La vague de hausses de prix dans l'industrie du matériel de jeu se propage également. Sony a déjà augmenté à plusieurs reprises les prix de ses PlayStation, le prix de vente conseillé de la Nintendo Switch 2 passera à 500 dollars en septembre, et le prix de la machine Steam de Valve dépasse désormais 1000 dollars.
Tarun Pathak, directeur de la recherche chez Counterpoint Research, estime que des coûts de composants plus élevés pourraient augmenter le coût de chaque iPhone d'environ 200 dollars et prévoit une hausse des prix de 150 à 200 dollars pour l'ensemble de la gamme de produits d'Apple.
Controverse : L'inflation liée à l'IA est-elle temporaire ou persistante ?
Jeudi, le Wall Street Journal a publié un article affirmant que la frénésie des infrastructures IA génère une troisième vague d'inflation aux États-Unis.
L'article cite Gregory Daco, économiste en chef chez EY-Parthenon et président de la National Association for Business Economics (NABE), qui déclare : « Au premier stade de toute révolution technologique majeure, les ressources limitées subissent souvent une pression, ce qui tend à faire augmenter les prix. »
Contrairement aux chocs économiques ponctuels tels que les tarifs douaniers et les prix du pétrole, l'impact de l'IA sur la demande pourrait durer plusieurs années.

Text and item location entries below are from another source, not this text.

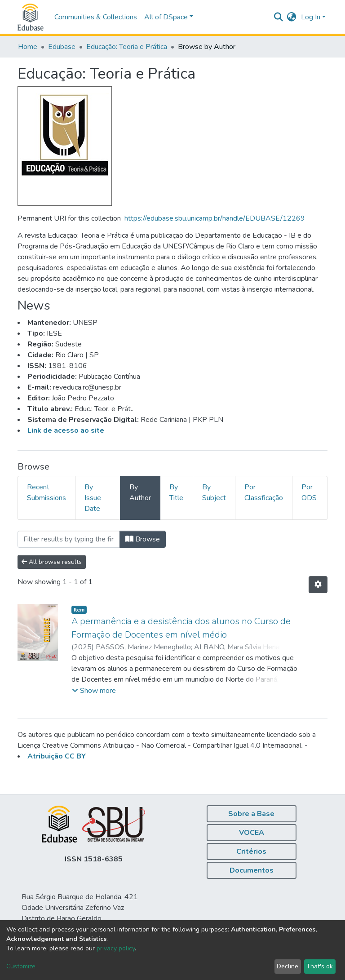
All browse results (52, 562)
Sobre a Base (251, 814)
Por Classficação (264, 492)
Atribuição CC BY (57, 756)
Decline (288, 966)
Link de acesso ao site (66, 430)
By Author (140, 492)
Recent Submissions (46, 492)
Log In (310, 17)
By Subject (214, 492)
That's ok (319, 966)
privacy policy (115, 948)
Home (27, 47)
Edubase (62, 47)
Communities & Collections (96, 17)
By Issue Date (93, 498)
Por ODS (309, 492)
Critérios (251, 851)
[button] (292, 17)
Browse (142, 539)
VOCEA (252, 833)
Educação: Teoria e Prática (127, 47)
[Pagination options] (318, 585)
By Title (176, 492)
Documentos (252, 870)
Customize (21, 966)
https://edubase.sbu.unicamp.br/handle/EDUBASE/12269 (215, 218)
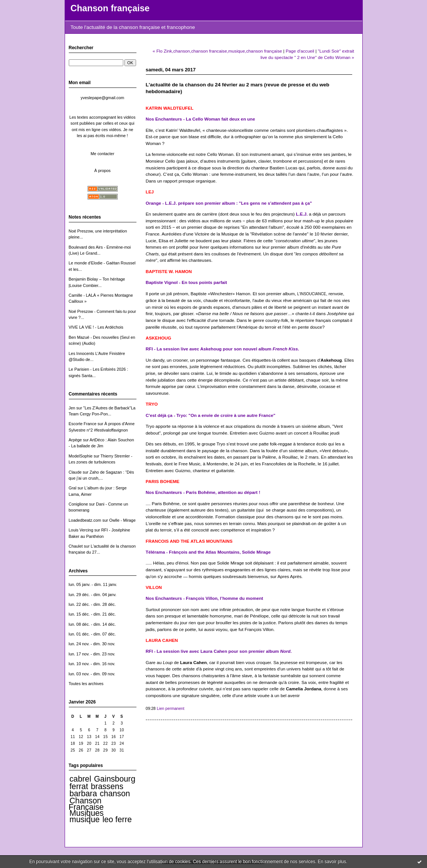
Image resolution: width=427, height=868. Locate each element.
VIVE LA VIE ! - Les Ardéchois (96, 327)
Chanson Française (86, 804)
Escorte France (83, 424)
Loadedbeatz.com (85, 520)
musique (85, 820)
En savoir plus (332, 862)
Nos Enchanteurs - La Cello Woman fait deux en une (200, 119)
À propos (103, 171)
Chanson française (110, 8)
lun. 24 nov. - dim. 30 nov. (92, 644)
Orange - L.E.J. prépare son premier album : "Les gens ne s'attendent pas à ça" (229, 203)
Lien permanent (171, 708)
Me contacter (102, 154)
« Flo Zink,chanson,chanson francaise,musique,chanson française (217, 51)
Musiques (86, 813)
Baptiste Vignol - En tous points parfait (186, 282)
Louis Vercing (81, 530)
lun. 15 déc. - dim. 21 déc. (92, 614)
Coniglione (79, 504)
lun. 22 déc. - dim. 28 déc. (92, 604)
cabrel (80, 779)
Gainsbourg (115, 779)
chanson (115, 794)
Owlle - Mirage (122, 520)
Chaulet (76, 546)
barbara (83, 794)
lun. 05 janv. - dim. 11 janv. (93, 584)
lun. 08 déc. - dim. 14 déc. (92, 624)
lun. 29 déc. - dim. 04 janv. (92, 595)
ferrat (79, 786)
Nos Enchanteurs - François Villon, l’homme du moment (204, 598)
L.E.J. (301, 214)
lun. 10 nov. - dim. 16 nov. (92, 664)
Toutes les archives (86, 684)
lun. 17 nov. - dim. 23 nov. (92, 654)
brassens (107, 786)
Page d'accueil (300, 51)
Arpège (75, 440)
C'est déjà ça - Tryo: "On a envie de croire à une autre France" (210, 415)
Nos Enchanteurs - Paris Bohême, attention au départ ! (203, 492)
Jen (72, 408)
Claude (75, 472)
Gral (73, 488)
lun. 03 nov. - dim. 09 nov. (92, 674)
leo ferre (117, 820)
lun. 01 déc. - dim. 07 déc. (92, 634)
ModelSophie (81, 456)
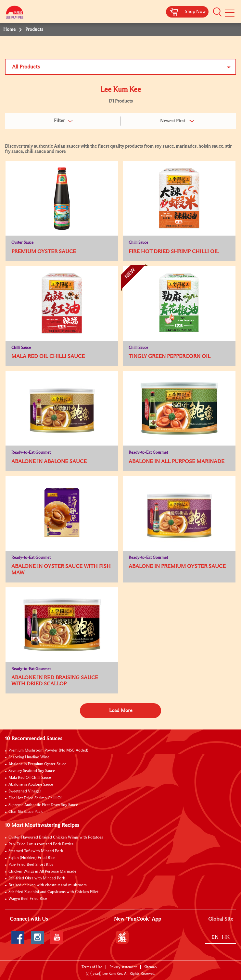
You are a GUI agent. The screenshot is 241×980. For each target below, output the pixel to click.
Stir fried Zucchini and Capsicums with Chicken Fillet (53, 892)
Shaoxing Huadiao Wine (29, 757)
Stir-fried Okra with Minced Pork (37, 878)
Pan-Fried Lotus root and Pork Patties (41, 844)
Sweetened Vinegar (25, 791)
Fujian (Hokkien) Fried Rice (32, 858)
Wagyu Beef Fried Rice (28, 899)
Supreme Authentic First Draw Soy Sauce (43, 805)
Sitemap (150, 967)
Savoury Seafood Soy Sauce (32, 771)
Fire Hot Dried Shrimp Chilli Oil (35, 798)
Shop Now (195, 12)
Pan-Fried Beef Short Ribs (31, 865)
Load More (121, 710)
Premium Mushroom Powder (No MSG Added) (48, 751)
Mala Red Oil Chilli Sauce (30, 778)
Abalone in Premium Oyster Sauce (37, 764)
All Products (26, 67)
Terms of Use (92, 967)
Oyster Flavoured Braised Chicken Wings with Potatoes (56, 837)
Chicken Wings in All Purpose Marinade (42, 872)
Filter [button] (59, 121)
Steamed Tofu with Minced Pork (36, 851)
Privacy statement (123, 967)
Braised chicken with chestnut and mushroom (48, 885)
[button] (217, 12)
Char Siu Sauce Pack (26, 812)
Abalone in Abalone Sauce (30, 784)
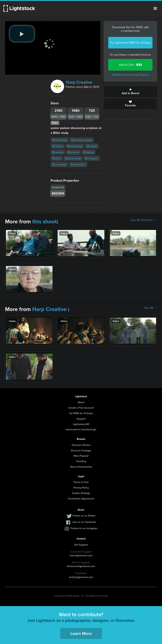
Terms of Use (81, 482)
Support (81, 418)
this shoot (45, 222)
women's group (82, 140)
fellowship (60, 140)
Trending (81, 461)
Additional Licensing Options (130, 75)
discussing (75, 146)
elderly (58, 146)
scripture (92, 158)
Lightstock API (81, 424)
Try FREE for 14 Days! (81, 413)
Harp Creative (79, 82)
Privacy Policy (81, 488)
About (81, 402)
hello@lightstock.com (81, 577)
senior (92, 146)
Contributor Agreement (81, 498)
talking (89, 152)
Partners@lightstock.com (81, 566)
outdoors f (78, 164)
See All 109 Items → (144, 220)
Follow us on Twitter (84, 516)
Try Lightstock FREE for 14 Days (130, 43)
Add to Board (130, 92)
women (73, 152)
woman (58, 152)
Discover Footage (81, 450)
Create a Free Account (81, 408)
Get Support (81, 544)
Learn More (81, 633)
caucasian (59, 164)
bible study (73, 158)
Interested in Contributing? (81, 429)
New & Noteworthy (81, 467)
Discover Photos (81, 445)
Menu (155, 8)
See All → (150, 308)
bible (57, 158)
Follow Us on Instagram (84, 528)
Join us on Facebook (84, 522)
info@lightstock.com (81, 555)
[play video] (22, 34)
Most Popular (81, 456)
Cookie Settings (81, 493)
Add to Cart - (130, 65)
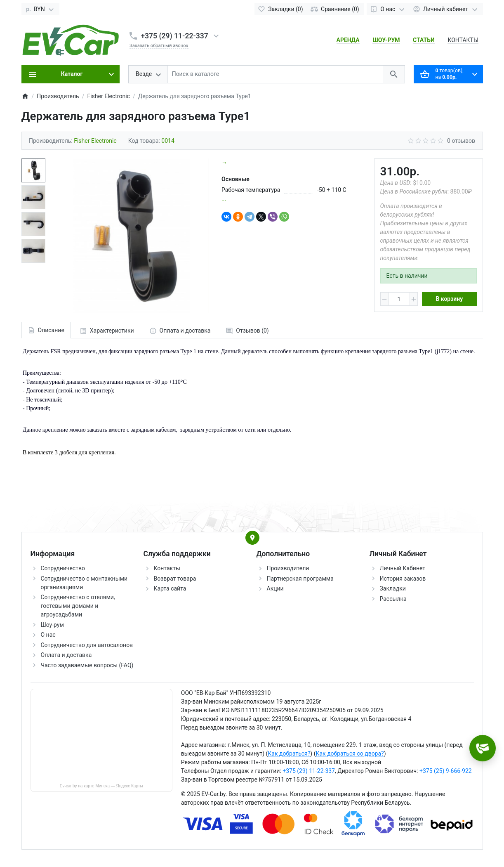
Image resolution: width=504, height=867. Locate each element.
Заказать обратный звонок (159, 45)
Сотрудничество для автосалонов (87, 645)
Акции (275, 588)
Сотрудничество (63, 568)
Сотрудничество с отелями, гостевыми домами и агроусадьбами (78, 606)
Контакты (167, 568)
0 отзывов (461, 141)
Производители (288, 568)
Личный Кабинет (403, 568)
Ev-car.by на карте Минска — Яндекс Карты (101, 786)
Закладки (393, 588)
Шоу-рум (52, 625)
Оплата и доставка (66, 655)
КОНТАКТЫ (463, 40)
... (224, 198)
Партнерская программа (300, 579)
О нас (48, 635)
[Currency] (40, 9)
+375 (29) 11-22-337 (174, 36)
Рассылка (393, 599)
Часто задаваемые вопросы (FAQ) (87, 665)
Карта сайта (170, 588)
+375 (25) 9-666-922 (445, 771)
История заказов (403, 579)
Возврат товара (175, 579)
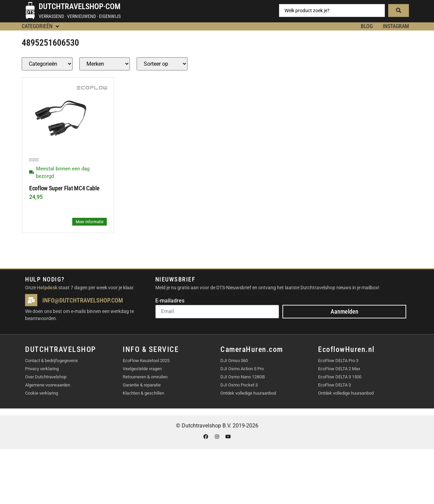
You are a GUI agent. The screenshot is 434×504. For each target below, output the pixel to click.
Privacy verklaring (42, 369)
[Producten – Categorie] (47, 64)
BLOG (367, 26)
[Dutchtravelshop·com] (30, 10)
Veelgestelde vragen (142, 369)
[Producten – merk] (104, 64)
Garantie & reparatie (142, 385)
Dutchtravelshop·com (79, 6)
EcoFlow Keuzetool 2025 (146, 360)
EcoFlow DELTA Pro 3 (338, 360)
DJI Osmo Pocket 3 (239, 385)
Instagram (396, 26)
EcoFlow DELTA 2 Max (339, 369)
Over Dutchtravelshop (46, 377)
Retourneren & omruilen (145, 377)
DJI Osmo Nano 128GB (242, 377)
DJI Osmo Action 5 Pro (242, 369)
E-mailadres (170, 301)
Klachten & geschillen (143, 393)
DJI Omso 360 (234, 360)
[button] (41, 26)
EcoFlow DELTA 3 (334, 385)
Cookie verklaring (41, 393)
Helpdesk (47, 288)
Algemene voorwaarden (47, 385)
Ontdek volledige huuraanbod (248, 393)
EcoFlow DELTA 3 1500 (340, 377)
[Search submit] (398, 10)
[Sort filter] (162, 64)
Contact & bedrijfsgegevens (52, 360)
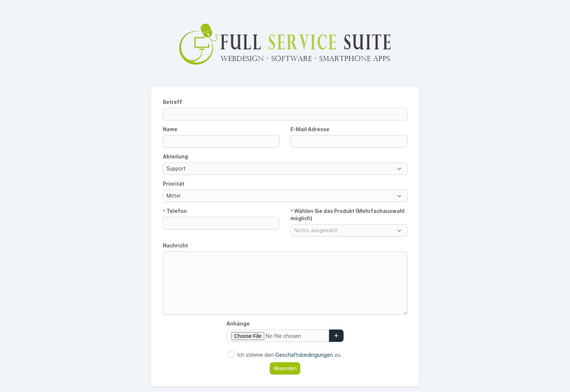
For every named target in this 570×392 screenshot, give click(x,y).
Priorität (173, 183)
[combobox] (285, 169)
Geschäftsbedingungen (304, 355)
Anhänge (238, 323)
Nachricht (175, 245)
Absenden (285, 368)
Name (170, 129)
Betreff (172, 102)
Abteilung (175, 156)
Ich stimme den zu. (289, 355)
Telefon (175, 211)
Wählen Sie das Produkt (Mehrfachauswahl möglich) (348, 214)
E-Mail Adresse (310, 129)
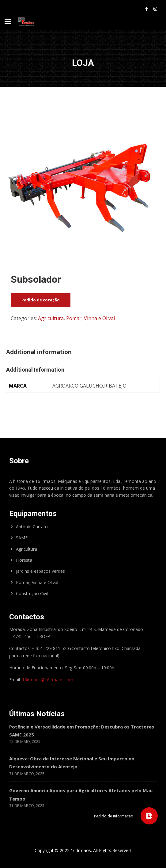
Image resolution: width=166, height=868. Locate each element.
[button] (149, 816)
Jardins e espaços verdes (40, 571)
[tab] (40, 350)
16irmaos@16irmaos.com (47, 679)
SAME (22, 537)
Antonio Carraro (32, 526)
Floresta (24, 560)
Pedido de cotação (40, 300)
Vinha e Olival (99, 318)
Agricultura (51, 318)
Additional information (39, 352)
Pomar (74, 318)
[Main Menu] (8, 21)
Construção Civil (32, 593)
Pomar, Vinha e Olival (37, 582)
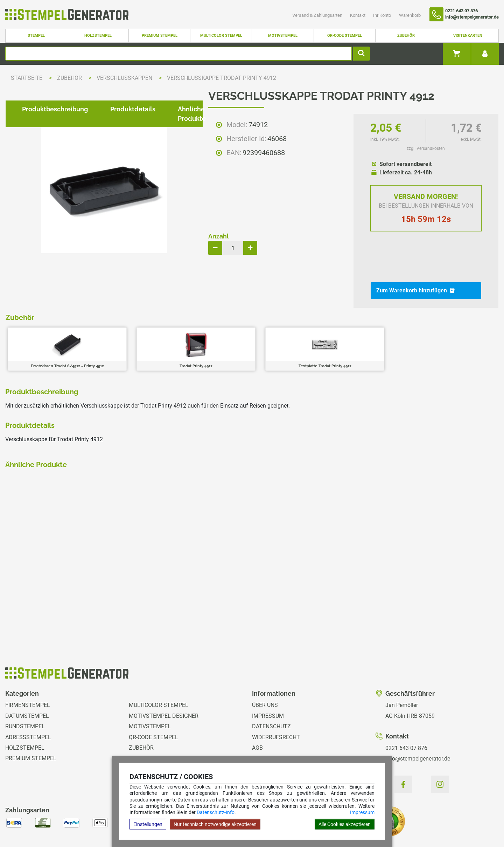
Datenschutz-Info (216, 812)
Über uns (265, 668)
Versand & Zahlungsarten (318, 15)
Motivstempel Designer (163, 678)
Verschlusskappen (125, 78)
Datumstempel (27, 678)
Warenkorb (410, 15)
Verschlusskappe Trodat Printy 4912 (222, 78)
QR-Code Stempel (344, 35)
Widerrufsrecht (276, 700)
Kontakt (358, 15)
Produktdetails (127, 330)
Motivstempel (283, 35)
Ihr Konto (383, 15)
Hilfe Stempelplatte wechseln (452, 819)
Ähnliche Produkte (200, 330)
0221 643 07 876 (406, 710)
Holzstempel (98, 35)
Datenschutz (271, 689)
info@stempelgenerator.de (418, 721)
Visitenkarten (468, 35)
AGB (257, 710)
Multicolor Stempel (221, 35)
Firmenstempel (28, 668)
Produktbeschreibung (49, 330)
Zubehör (406, 35)
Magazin (264, 753)
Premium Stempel (160, 35)
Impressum (362, 812)
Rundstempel (25, 689)
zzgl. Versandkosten (426, 148)
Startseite (27, 78)
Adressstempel (28, 700)
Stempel (36, 35)
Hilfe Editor (19, 819)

Selon une enquête de la NABE lundi, 81 % des répondants estiment que la construction d'infrastructures d'IA augmentera l'inflation au cours de la prochaine année.
Cependant, certaines voix soulignent l'autre côté. Le président actuel de la Réserve fédérale, Powell, a écrit en novembre dernier dans le Wall Street Journal : « L'IA deviendra une force déflationniste importante, augmentant la productivité et renforçant la compétitivité des États-Unis », et a estimé que « une augmentation de la productivité de 1 % par an permettrait de doubler le niveau de vie en une génération ».
Les économistes de UBS estiment qu'il y a au moins plusieurs années entre l'actuel boom de construction et le moment où l'IA réduira réellement les prix.